Welcome Guest, Not a member yet? Register   Sign In
mod_rewrite for multiple applications
#1

[eluser]obay[/eluser]
CI says to put the following code in .htaccess to remove "index.php" from the URL

Code:
RewriteEngine On
RewriteCond $1 !^(index\.php|images|robots\.txt)
RewriteRule ^(.*)$ /index.php/$1 [L]

However, I have two applications sharing one CI installation. I renamed their index.php's to
Code:
admin.php
and
Code:
public.php

How do I modify the rewrite code for .htaccess? I've googled and searched the forums but none seems similar to my situation. Any help appreciated Smile

EDIT:
I access my pages like "OLD" below, when I want it to be like "NEW" below:

Quote:OLD: http://localhost/mysite/admin.php/story/edit/25
NEW: http://localhost/mysite/admin/story/edit/25

and
Quote:OLD: http://localhost/mysite/public.php/news/story/25/title-of-article
NEW: http://localhost/mysite/public/news/stor...of-article
#2

[eluser]@robertotra[/eluser]
It depends on how do you differentiate the HTTP requests to the different applications

Scenario: if you do by using the first segment of the url, then you can keep on redirecting everything to a index.php (your own index page, not CI's) and inside it you might check the first segment of the URI and then include the relative CI's (app)index file:

Quote:[EDIT] My proposed solution added unnecessary php code, better to use url_rewriting as explained in following posts. Snipped my code to improve the whole thread readability[/EDIT]

Bye
Roberto
#3

[eluser]obay[/eluser]
This is how I access the site:

Code:
Admin  -> http//yoursite.ext/admin.php[/controller[/method[/parameters]]]
Public -> http//yoursite.ext/public.php[/controller[/method[/parameters]]]

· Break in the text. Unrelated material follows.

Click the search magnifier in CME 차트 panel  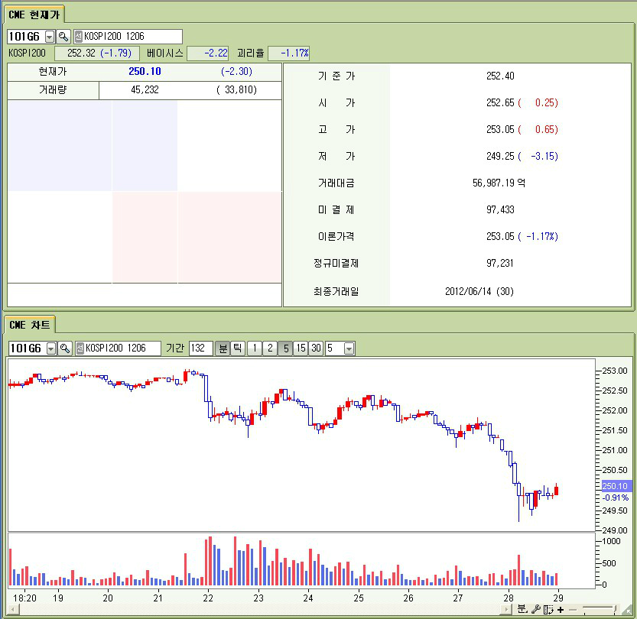click(65, 348)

I tried your suggestion, it didn't work Sad
#4

[eluser]vbsaltydog[/eluser]
Just use one application with an admin controller and lock down access to the admin controller methods.
#5

[eluser]obay[/eluser]
vbsaltydog: not sure I know what you mean. Could you expound please?
#6

[eluser]vbsaltydog[/eluser]
Put all of your admin functions in an admin controller and force a login to an admin account for access to any method of the admin controller.
#7

[eluser]CroNiX[/eluser]
I agree with salty.

Just create an extra directory in your controllers directory and call it "admin" (or something not so guessable). Then put all admin controllers in there. You can only go 1 extra directory deep within /application.

/application/admin/controller1.php

Then when you create anchors and things, its just an extra segment in front: anchor('admin/controller1/method1', 'Click Me');

You can create a MY_Controller for admin and have all of your admin controllers extend that instead of CI_Controller. In MY_Controller, you would handle your auth so it protects all controllers that extend it in the /application/admin directory
#8

[eluser]obay[/eluser]
Okay, now I understand what vbsaltydog was trying to say. That might be a lot of work since my application is already up and running. I'll try to find other ways, and if I don't, I just might go with that suggestion, thanks! Others got any more ideas? Tongue
#9

[eluser]CroNiX[/eluser]
Either that or don't rewrite the admin.php and just include it in admin urls. Who cares if its seo friendly, its not going to be in google unless you have links to it, and only admin will see them.

Personally, I just put all admin controllers in their own directory. Same with the admin views and anything else only used by admin for code separation. Then you're not limited to a single "admin" controller, which can get huge depending on the complexity of your application.
#10

[eluser]obay[/eluser]
Oh yeah, you're right about that one!.. Hmmm.. Smile Thanks!